Stored records
○ ○ ○

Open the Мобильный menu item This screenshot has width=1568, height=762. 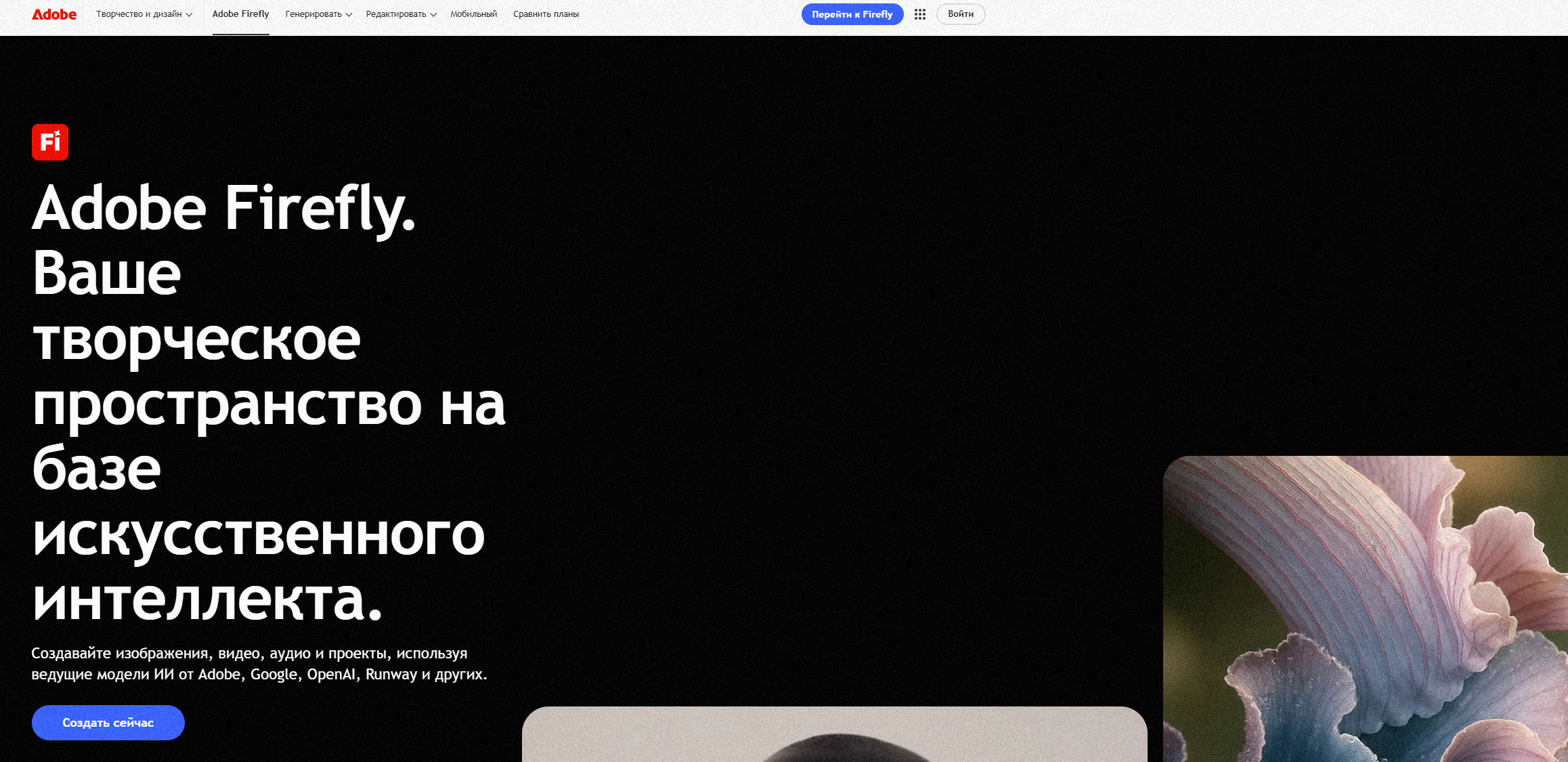(x=473, y=14)
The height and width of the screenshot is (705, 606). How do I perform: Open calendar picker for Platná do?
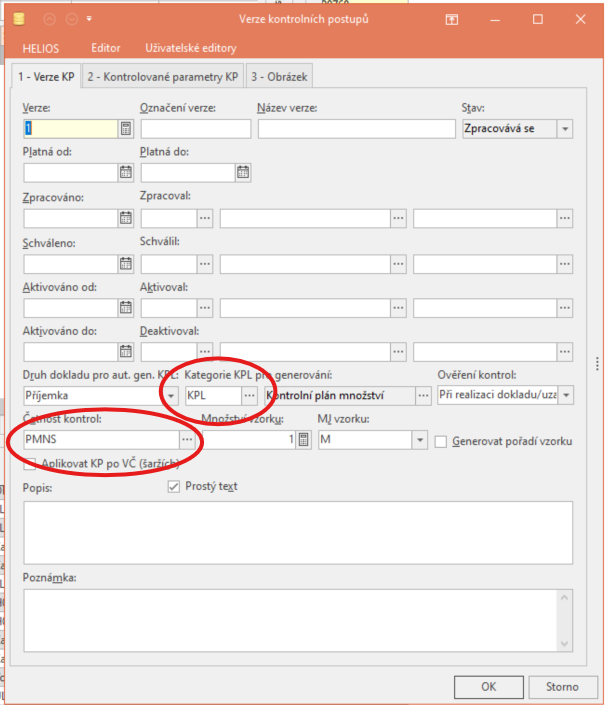click(243, 172)
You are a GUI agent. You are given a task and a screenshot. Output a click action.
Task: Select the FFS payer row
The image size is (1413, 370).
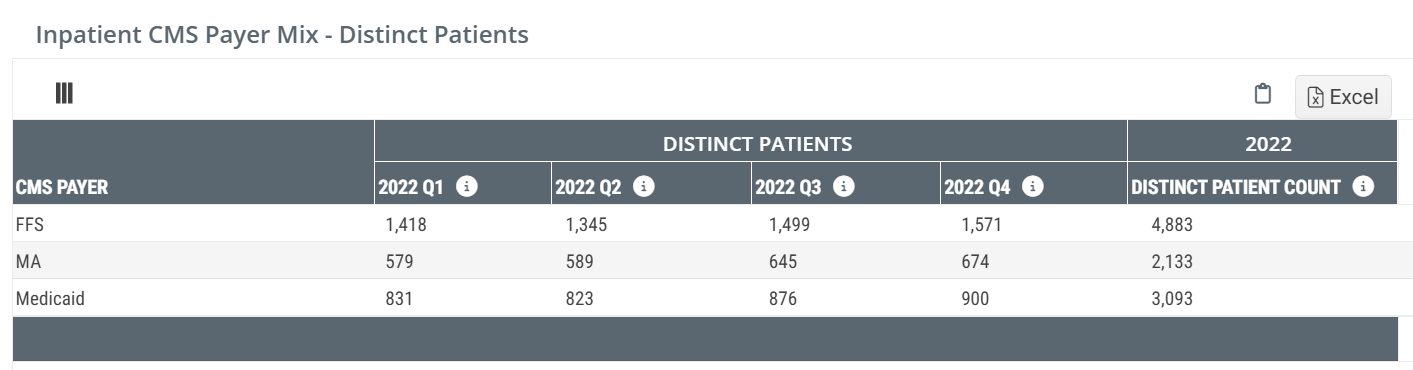coord(705,224)
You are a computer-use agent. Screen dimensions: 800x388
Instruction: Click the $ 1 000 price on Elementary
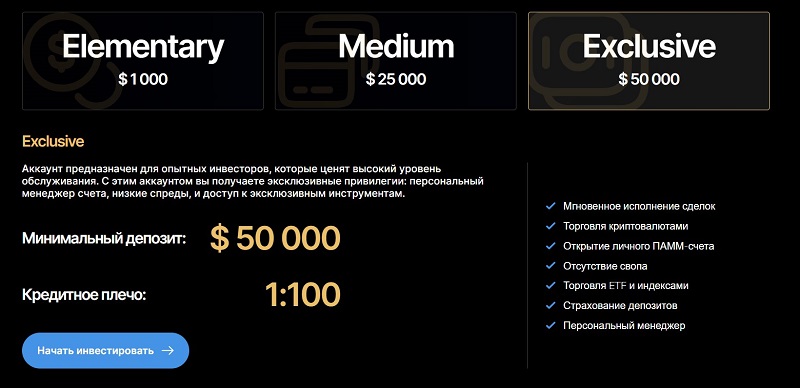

○ ○ ○

PROBLEM DETAILS - Transcribe, without alteration, each line from the one with "You are a computer-use" through the last line of the data; no pictures belong in the copy.

ANSWER TO THIS EXERCISE -
You are a computer-use agent. Screen dimensions: 800x388
Instruction: Click the $ 1 000 price on Elementary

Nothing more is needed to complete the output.